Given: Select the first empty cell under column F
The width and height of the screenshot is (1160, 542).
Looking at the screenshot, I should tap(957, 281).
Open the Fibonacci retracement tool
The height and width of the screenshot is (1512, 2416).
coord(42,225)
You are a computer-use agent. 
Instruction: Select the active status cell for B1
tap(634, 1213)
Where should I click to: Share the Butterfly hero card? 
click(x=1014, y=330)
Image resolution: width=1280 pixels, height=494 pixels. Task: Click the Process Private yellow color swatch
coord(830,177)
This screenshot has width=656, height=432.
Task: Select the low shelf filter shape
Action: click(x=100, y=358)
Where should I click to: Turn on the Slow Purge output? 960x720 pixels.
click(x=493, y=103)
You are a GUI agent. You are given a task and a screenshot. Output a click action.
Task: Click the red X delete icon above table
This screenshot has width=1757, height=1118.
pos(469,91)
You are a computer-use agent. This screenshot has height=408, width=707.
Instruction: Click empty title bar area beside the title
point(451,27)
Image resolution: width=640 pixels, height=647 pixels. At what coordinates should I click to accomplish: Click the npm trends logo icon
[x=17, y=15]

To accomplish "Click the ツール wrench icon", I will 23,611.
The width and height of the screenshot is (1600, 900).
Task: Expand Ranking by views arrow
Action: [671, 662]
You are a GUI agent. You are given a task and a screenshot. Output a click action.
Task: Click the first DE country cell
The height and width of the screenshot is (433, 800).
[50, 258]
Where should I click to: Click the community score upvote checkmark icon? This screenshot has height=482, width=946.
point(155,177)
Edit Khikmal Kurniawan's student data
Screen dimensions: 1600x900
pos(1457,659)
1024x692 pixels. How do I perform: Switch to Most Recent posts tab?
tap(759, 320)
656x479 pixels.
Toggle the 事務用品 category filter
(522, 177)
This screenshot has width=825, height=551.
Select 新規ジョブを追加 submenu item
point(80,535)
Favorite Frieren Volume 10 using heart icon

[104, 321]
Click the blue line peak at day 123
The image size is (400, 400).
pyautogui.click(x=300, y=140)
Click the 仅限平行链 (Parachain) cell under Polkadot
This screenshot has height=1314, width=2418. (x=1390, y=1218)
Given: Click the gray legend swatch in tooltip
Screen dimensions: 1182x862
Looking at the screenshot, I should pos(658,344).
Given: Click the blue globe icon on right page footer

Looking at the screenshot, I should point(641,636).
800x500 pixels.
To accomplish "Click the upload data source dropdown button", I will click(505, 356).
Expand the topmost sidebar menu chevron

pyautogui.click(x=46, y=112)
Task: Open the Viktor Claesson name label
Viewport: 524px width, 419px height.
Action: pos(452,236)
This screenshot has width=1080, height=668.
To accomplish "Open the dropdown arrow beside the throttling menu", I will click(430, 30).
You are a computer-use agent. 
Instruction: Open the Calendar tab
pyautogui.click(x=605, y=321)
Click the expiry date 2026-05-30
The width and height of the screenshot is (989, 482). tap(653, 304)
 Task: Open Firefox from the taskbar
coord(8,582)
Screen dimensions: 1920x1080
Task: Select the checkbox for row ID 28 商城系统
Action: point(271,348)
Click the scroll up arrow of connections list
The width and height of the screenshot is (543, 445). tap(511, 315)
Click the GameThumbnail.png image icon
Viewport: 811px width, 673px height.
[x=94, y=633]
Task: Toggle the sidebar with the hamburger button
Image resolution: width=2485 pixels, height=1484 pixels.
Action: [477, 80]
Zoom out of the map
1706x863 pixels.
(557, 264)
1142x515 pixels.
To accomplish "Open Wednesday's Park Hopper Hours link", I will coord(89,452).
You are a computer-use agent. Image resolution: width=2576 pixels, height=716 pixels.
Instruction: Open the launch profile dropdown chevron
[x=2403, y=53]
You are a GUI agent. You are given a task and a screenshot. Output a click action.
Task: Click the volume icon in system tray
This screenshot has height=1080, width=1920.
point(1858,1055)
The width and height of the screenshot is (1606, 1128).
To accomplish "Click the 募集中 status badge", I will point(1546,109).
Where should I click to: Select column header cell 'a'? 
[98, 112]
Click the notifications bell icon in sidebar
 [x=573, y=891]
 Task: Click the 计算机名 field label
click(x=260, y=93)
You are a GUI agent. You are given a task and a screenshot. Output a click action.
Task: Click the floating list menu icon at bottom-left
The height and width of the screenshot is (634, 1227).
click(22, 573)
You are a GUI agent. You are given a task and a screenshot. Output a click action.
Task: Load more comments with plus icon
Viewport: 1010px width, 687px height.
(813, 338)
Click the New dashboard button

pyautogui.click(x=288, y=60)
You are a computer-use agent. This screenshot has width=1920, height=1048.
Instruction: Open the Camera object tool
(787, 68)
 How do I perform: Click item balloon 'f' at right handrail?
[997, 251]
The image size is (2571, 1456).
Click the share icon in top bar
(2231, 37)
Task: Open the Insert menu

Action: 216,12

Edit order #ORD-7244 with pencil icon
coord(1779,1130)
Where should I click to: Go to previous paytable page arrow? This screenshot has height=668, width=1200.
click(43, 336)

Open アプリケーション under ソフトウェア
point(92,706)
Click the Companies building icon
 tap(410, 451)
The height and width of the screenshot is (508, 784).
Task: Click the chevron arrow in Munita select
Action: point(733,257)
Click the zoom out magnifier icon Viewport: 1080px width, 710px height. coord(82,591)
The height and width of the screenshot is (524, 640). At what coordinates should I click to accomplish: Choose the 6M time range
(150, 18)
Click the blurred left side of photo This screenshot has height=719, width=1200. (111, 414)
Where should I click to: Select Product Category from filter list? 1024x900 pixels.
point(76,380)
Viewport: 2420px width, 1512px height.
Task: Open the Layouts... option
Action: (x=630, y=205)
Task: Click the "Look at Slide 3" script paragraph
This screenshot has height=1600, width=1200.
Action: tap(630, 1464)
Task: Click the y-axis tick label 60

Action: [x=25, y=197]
☆ ☆ ☆
## 待办任务
把上面清单里的“Where should I click to”全部替换成“Where do I click to”，其他内容保持不变，写出整份清单。

## 本题答案
Given: Select the first empty cell under column F
The width and height of the screenshot is (1160, 542).
Looking at the screenshot, I should tap(957, 281).
Open the Fibonacci retracement tool
The height and width of the screenshot is (1512, 2416).
coord(42,225)
You are a computer-use agent. 
Instruction: Select the active status cell for B1
tap(634, 1213)
Where do I click to: Share the Butterfly hero card? 
click(x=1014, y=330)
Image resolution: width=1280 pixels, height=494 pixels. Task: Click the Process Private yellow color swatch
coord(830,177)
This screenshot has width=656, height=432.
Task: Select the low shelf filter shape
Action: click(x=100, y=358)
Where do I click to: Turn on the Slow Purge output? 960x720 pixels.
click(x=493, y=103)
You are a GUI agent. You are given a task and a screenshot. Output a click action.
Task: Click the red X delete icon above table
This screenshot has width=1757, height=1118.
pos(469,91)
You are a computer-use agent. This screenshot has height=408, width=707.
Instruction: Click empty title bar area beside the title
point(451,27)
Image resolution: width=640 pixels, height=647 pixels. At what coordinates should I click to accomplish: Click the npm trends logo icon
[x=17, y=15]

To accomplish "Click the ツール wrench icon", I will 23,611.
The width and height of the screenshot is (1600, 900).
Task: Expand Ranking by views arrow
Action: [671, 662]
You are a GUI agent. You are given a task and a screenshot. Output a click action.
Task: Click the first DE country cell
The height and width of the screenshot is (433, 800).
[50, 258]
Where do I click to: Click the community score upvote checkmark icon? This screenshot has height=482, width=946.
point(155,177)
Edit Khikmal Kurniawan's student data
Screen dimensions: 1600x900
pos(1457,659)
1024x692 pixels. How do I perform: Switch to Most Recent posts tab?
tap(759, 320)
656x479 pixels.
Toggle the 事務用品 category filter
(522, 177)
This screenshot has width=825, height=551.
Select 新規ジョブを追加 submenu item
point(80,535)
Favorite Frieren Volume 10 using heart icon

[104, 321]
Click the blue line peak at day 123
The image size is (400, 400).
pyautogui.click(x=300, y=140)
Click the 仅限平行链 (Parachain) cell under Polkadot
This screenshot has height=1314, width=2418. (x=1390, y=1218)
Given: Click the gray legend swatch in tooltip
Screen dimensions: 1182x862
Looking at the screenshot, I should pos(658,344).
Given: Click the blue globe icon on right page footer

Looking at the screenshot, I should point(641,636).
800x500 pixels.
To accomplish "Click the upload data source dropdown button", I will click(505, 356).
Expand the topmost sidebar menu chevron

pyautogui.click(x=46, y=112)
Task: Open the Viktor Claesson name label
Viewport: 524px width, 419px height.
Action: pos(452,236)
This screenshot has width=1080, height=668.
To accomplish "Open the dropdown arrow beside the throttling menu", I will click(430, 30).
You are a computer-use agent. 
Instruction: Open the Calendar tab
pyautogui.click(x=605, y=321)
Click the expiry date 2026-05-30
The width and height of the screenshot is (989, 482). tap(653, 304)
 Task: Open Firefox from the taskbar
coord(8,582)
Screen dimensions: 1920x1080
Task: Select the checkbox for row ID 28 商城系统
Action: point(271,348)
Click the scroll up arrow of connections list
The width and height of the screenshot is (543, 445). tap(511, 315)
Click the GameThumbnail.png image icon
Viewport: 811px width, 673px height.
[x=94, y=633]
Task: Toggle the sidebar with the hamburger button
Image resolution: width=2485 pixels, height=1484 pixels.
Action: [477, 80]
Zoom out of the map
1706x863 pixels.
(557, 264)
1142x515 pixels.
To accomplish "Open Wednesday's Park Hopper Hours link", I will coord(89,452).
You are a computer-use agent. Image resolution: width=2576 pixels, height=716 pixels.
Instruction: Open the launch profile dropdown chevron
[x=2403, y=53]
You are a GUI agent. You are given a task and a screenshot. Output a click action.
Task: Click the volume icon in system tray
This screenshot has height=1080, width=1920.
point(1858,1055)
The width and height of the screenshot is (1606, 1128).
To accomplish "Click the 募集中 status badge", I will point(1546,109).
Where do I click to: Select column header cell 'a'? 
[98, 112]
Click the notifications bell icon in sidebar
 [x=573, y=891]
 Task: Click the 计算机名 field label
click(x=260, y=93)
You are a GUI agent. You are given a task and a screenshot. Output a click action.
Task: Click the floating list menu icon at bottom-left
The height and width of the screenshot is (634, 1227).
click(22, 573)
You are a GUI agent. You are given a task and a screenshot. Output a click action.
Task: Load more comments with plus icon
Viewport: 1010px width, 687px height.
(813, 338)
Click the New dashboard button

pyautogui.click(x=288, y=60)
You are a computer-use agent. This screenshot has width=1920, height=1048.
Instruction: Open the Camera object tool
(787, 68)
 How do I perform: Click item balloon 'f' at right handrail?
[997, 251]
The image size is (2571, 1456).
Click the share icon in top bar
(2231, 37)
Task: Open the Insert menu

Action: 216,12

Edit order #ORD-7244 with pencil icon
coord(1779,1130)
Where do I click to: Go to previous paytable page arrow? This screenshot has height=668, width=1200.
click(43, 336)

Open アプリケーション under ソフトウェア
point(92,706)
Click the Companies building icon
 tap(410, 451)
The height and width of the screenshot is (508, 784).
Task: Click the chevron arrow in Munita select
Action: point(733,257)
Click the zoom out magnifier icon Viewport: 1080px width, 710px height. coord(82,591)
The height and width of the screenshot is (524, 640). At what coordinates should I click to accomplish: Choose the 6M time range
(150, 18)
Click the blurred left side of photo This screenshot has height=719, width=1200. (111, 414)
Where do I click to: Select Product Category from filter list? 1024x900 pixels.
point(76,380)
Viewport: 2420px width, 1512px height.
Task: Open the Layouts... option
Action: (x=630, y=205)
Task: Click the "Look at Slide 3" script paragraph
This screenshot has height=1600, width=1200.
Action: tap(630, 1464)
Task: Click the y-axis tick label 60

Action: [x=25, y=197]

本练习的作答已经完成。